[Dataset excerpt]
..........
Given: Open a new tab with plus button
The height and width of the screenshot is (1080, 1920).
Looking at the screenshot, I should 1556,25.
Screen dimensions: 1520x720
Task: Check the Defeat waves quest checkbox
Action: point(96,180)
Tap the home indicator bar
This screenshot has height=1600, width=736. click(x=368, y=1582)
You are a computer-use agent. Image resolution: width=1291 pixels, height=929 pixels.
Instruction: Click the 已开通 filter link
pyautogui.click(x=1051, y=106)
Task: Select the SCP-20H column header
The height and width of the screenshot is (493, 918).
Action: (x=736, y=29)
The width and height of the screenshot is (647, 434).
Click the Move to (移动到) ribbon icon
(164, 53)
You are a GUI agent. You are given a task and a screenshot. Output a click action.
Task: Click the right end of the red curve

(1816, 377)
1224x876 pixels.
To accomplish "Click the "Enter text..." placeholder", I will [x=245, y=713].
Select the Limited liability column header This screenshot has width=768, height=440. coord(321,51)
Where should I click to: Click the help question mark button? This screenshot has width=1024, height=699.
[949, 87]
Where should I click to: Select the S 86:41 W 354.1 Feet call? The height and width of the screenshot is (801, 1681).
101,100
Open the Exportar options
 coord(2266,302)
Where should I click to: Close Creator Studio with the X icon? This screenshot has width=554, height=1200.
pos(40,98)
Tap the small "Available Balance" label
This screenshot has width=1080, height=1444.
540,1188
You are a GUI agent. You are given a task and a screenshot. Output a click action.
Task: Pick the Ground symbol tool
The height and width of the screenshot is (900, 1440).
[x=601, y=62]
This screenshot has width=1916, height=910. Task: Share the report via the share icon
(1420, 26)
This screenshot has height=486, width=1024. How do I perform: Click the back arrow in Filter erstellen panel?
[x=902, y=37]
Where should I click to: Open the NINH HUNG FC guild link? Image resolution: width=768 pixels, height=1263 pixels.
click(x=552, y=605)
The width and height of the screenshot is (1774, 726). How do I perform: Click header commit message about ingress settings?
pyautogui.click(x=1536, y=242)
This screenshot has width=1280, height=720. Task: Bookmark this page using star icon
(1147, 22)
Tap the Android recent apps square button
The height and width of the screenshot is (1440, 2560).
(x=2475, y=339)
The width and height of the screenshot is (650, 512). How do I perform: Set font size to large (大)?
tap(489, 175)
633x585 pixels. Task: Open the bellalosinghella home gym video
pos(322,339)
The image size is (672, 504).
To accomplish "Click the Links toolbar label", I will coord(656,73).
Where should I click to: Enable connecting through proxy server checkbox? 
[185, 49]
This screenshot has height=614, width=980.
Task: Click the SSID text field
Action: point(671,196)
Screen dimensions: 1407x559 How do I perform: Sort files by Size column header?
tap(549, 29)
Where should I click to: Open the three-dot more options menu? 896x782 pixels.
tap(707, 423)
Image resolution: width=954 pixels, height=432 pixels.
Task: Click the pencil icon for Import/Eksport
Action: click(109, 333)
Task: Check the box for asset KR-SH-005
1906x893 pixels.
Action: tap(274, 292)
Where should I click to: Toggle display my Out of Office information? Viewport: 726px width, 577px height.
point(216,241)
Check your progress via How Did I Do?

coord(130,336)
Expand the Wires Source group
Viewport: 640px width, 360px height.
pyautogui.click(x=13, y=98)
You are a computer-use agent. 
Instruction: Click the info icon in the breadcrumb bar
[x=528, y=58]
..........
= Task objective =
Copy all of the records above word for word, with nothing changed.

= Completed task =
Given: Open a new tab with plus button
The height and width of the screenshot is (1080, 1920).
Looking at the screenshot, I should 1556,25.
Screen dimensions: 1520x720
Task: Check the Defeat waves quest checkbox
Action: point(96,180)
Tap the home indicator bar
This screenshot has height=1600, width=736. click(x=368, y=1582)
You are a computer-use agent. Image resolution: width=1291 pixels, height=929 pixels.
Instruction: Click the 已开通 filter link
pyautogui.click(x=1051, y=106)
Task: Select the SCP-20H column header
The height and width of the screenshot is (493, 918).
Action: (x=736, y=29)
The width and height of the screenshot is (647, 434).
Click the Move to (移动到) ribbon icon
(164, 53)
You are a GUI agent. You are given a task and a screenshot. Output a click action.
Task: Click the right end of the red curve

(1816, 377)
1224x876 pixels.
To accomplish "Click the "Enter text..." placeholder", I will [x=245, y=713].
Select the Limited liability column header This screenshot has width=768, height=440. coord(321,51)
Where should I click to: Click the help question mark button? This screenshot has width=1024, height=699.
[949, 87]
Where should I click to: Select the S 86:41 W 354.1 Feet call? The height and width of the screenshot is (801, 1681).
101,100
Open the Exportar options
 coord(2266,302)
Where should I click to: Close Creator Studio with the X icon? This screenshot has width=554, height=1200.
pos(40,98)
Tap the small "Available Balance" label
This screenshot has width=1080, height=1444.
540,1188
You are a GUI agent. You are given a task and a screenshot. Output a click action.
Task: Pick the Ground symbol tool
The height and width of the screenshot is (900, 1440).
[x=601, y=62]
This screenshot has width=1916, height=910. Task: Share the report via the share icon
(1420, 26)
This screenshot has height=486, width=1024. How do I perform: Click the back arrow in Filter erstellen panel?
[x=902, y=37]
Where should I click to: Open the NINH HUNG FC guild link? Image resolution: width=768 pixels, height=1263 pixels.
click(x=552, y=605)
The width and height of the screenshot is (1774, 726). How do I perform: Click header commit message about ingress settings?
pyautogui.click(x=1536, y=242)
This screenshot has width=1280, height=720. Task: Bookmark this page using star icon
(1147, 22)
Tap the Android recent apps square button
The height and width of the screenshot is (1440, 2560).
(x=2475, y=339)
The width and height of the screenshot is (650, 512). How do I perform: Set font size to large (大)?
tap(489, 175)
633x585 pixels. Task: Open the bellalosinghella home gym video
pos(322,339)
The image size is (672, 504).
To accomplish "Click the Links toolbar label", I will coord(656,73).
Where should I click to: Enable connecting through proxy server checkbox? 
[185, 49]
This screenshot has height=614, width=980.
Task: Click the SSID text field
Action: point(671,196)
Screen dimensions: 1407x559 How do I perform: Sort files by Size column header?
tap(549, 29)
Where should I click to: Open the three-dot more options menu? 896x782 pixels.
tap(707, 423)
Image resolution: width=954 pixels, height=432 pixels.
Task: Click the pencil icon for Import/Eksport
Action: click(109, 333)
Task: Check the box for asset KR-SH-005
1906x893 pixels.
Action: tap(274, 292)
Where should I click to: Toggle display my Out of Office information? Viewport: 726px width, 577px height.
point(216,241)
Check your progress via How Did I Do?

coord(130,336)
Expand the Wires Source group
Viewport: 640px width, 360px height.
pyautogui.click(x=13, y=98)
You are a computer-use agent. 
Instruction: Click the info icon in the breadcrumb bar
[x=528, y=58]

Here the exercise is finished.